Received: September 25, 2023; Published: October 20, 2023
*Corresponding author: Schlieper Jörg, Private Practice Oral and Maxillofacial Surgery, Germany. ORCID: https://orcid.org/0000-0003-2181-0435
Background: In addition to the assisted ventilation method (PAP) for the therapy of OSA, the mandibular
advancement device (MAD) has been available since 1984 by Meier-Ewert et al. as an alternative treatment
method in the dental field. Since 01.01.2022, it can be prescribed at the expense of the statutory health insurance
in Germany. It is not possible to ensure the quality and safety of the treatment procedures MAD (TPMAD) simply
by following the medical device-independent recommendations and guidance and treatment guidelines. Due to
different designs, a product-related assessment procedure with declaration of conformity (MDRC) is additionally
required for the manufacturing and treatment process in accordance with MDR (EU Regulation 2017/745) on
medical devices regarding quality (performance) and safety, as well as the maintenance of a quality management
system oriented towards ISO 13485. To date, the literature lacks information on the methodology of TPMAD
from the MDRC of a medical product (MP). The aim of this work is their first and exemplary description.
Method: The following methodology was chosen for the TPMAD in the MDRC of the MP F-UPS®:
• The Vector Diagram “Risk Profile” (RP) as a diagnostic tool for dental risk assessment.
• The 3D Bite Fork “JS-Gauge®” (Unique Device Identification, UDI 4260731570017T) (JG) as the bite fork for the registration of the start protrusion position (SPP).
• The MAD “F-UPS®” (UDI 426073157F-UPS3C) (F) for the therapy of OSA.
• The Vector Diagram “Performance Monitor” (PM) as an evaluation tool for assessing effectiveness
Results: This paper is the first to provide a contribution to the TPMAD methodology from the MDRC of an MP. The methodical individual steps with the RP, JG, F and PM map the complete TPMAD in a MDR compliant fashion. Through the standardization of the methodology, the assurance of quality and safety can be implemented effectively, efficiently and satisfactorily MDR compliant.

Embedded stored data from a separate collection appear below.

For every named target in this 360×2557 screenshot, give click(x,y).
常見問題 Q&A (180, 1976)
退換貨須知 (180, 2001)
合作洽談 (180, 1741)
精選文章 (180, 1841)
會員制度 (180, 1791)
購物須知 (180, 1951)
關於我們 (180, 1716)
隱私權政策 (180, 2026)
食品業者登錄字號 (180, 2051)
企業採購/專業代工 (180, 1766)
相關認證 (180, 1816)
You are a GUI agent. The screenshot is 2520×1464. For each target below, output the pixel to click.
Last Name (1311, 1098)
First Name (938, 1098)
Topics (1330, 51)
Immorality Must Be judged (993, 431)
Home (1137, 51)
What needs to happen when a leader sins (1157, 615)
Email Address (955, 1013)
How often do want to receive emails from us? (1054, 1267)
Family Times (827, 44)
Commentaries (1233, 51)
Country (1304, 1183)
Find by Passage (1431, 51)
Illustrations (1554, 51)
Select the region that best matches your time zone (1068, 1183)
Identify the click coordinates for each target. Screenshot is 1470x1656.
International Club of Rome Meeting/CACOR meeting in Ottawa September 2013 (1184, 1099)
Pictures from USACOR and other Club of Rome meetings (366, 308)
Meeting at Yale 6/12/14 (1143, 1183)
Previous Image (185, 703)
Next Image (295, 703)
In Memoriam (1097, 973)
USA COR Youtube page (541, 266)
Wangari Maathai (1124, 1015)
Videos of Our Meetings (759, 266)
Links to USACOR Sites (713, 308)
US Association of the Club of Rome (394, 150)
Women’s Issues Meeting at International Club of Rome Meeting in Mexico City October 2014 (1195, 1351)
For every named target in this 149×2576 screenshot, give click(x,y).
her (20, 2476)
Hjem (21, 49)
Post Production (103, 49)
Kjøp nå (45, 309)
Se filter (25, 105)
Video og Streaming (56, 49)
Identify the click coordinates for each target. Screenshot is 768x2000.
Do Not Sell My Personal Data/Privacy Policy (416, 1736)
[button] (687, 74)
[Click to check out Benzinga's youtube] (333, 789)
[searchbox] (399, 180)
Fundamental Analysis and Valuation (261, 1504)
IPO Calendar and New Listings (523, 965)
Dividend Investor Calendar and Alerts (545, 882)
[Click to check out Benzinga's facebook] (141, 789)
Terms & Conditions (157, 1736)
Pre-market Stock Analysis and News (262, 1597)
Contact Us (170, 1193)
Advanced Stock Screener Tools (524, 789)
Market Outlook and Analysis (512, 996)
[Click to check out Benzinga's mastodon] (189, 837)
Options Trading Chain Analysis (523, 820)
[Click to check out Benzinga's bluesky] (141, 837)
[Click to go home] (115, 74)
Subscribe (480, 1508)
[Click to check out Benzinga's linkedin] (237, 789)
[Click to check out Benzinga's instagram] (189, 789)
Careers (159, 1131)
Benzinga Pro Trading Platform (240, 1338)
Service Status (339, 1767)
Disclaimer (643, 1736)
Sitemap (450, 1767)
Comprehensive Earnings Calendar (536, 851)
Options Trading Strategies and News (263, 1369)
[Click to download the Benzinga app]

Keywords: Treatment Procedure; Medical Device Regulation; Obstructive Sleep Apnea; Dental Sleep Medicine; Risk Profile; Bite Gauges; JS-Gauge; Mandibular Advancement Device; F-UPS; Performance Monitor
Abbreviations: PAP: Positive Airway Pressure; MAD: Mandibular Advancement Device; TPMAD: Treatment Procedures MAD; MDRC: Product-Related Assessment Procedure with Declaration of Conformity; MDR: Medical Device Regulation, Regulation (EU) 2017/745; ISO: International Organization for Standardization; MP: Medical Product; RP: Vector Diagram „Risk Profil“; JG: 3D bite fork “JS-Gauge®” (SleepLikeMe-Medical, Germany); UDI: Unique Device Identification; F: Funktionally Adapted Mandibular Advancement Splint “F-UPS®” (SleepLikeMe- Medical, Germany); PM: Vector Diagram „Performance Monitor“; OSA: Obstructive Sleep Apnea; BL: Maximum Radiographic Bone Loss; BL/A: Age-Related Maximum Radiographic Bone Loss; BOP: Bleeding on Probing; CAL: Clinical Interdental Attachment Loss; PPD: Probing Pocket Depth; TM: Tooth Mobility; M: Missing Teeth; EK: Eichner Classification; OP: Occlusal Profile; P: Occlusal Paper; PR: Maximum Active Pain-Free Protrusion; MO: Maximum Active Pain-Free Interincisal Mandibular Opening; GCPS V2: Graded Chronic Pain Scale version 2.0; SPP: Starting protrusion position; FD: Futar® D fast (Kettenbach, Germany); P-SPP: Protrusion of the SPP; B-SPP: Bite Block of the SPP; CTD: Cusp Tip Distance of the Maxillary and Mandibular Tooth Row; R: Ruler with A Thickness of 0.5 mm (Aesculab® AA804R, Germany); T-SPP: Transversal Position of the SPP; GS: Guide Surfaces of the FF--UPS®UPS®; ES: Expansion Screws of the; F-UPS; FE: Fin Element of the F-UPS
Obstructive sleep apnea (OSA) is the most common sleep-related breathing disorder and can lead to multiple, sometimes life-threatening health disorders [1-4]. Data on the prevalence of OSA in the literature vary from 4% to 90% for men and 2% to 78% for women, depending on the patient population and severity. The prevalence increases with increasing age, male gender, and higher body mass index (BMI) [5-7]. In this respect, the treatment of OSA also has a high socioeconomic significance. In addition to the gold standard of assisted ventilation (PAP) for the treatment of OSA, the mandibular advancement device (MAD) has continuously gained importance as an alternative treatment method in the dental field after its introduction in 1984 by Meier-Ewert et al. However, even though PAP has a higher effectiveness related to the reduction of the AHI, overall, due to the higher adherence of the MAD, the effectiveness for both treatment methods is equal in terms of daytime sleepiness, sleep quality, vigilance, and cognitive performance, quality of life, and depressive symptomatology, among others [8-11]. Most recently, this has led to the inclusion of the “mandibular advancement splint for obstructive sleep apnea” as a recognized treatment method in the treatment guideline of the German Joint Federal Committee on July 30, 2021  and, according to the amendment agreements, has been available since January 1, 2022 at the expense of the German statutory health insurance.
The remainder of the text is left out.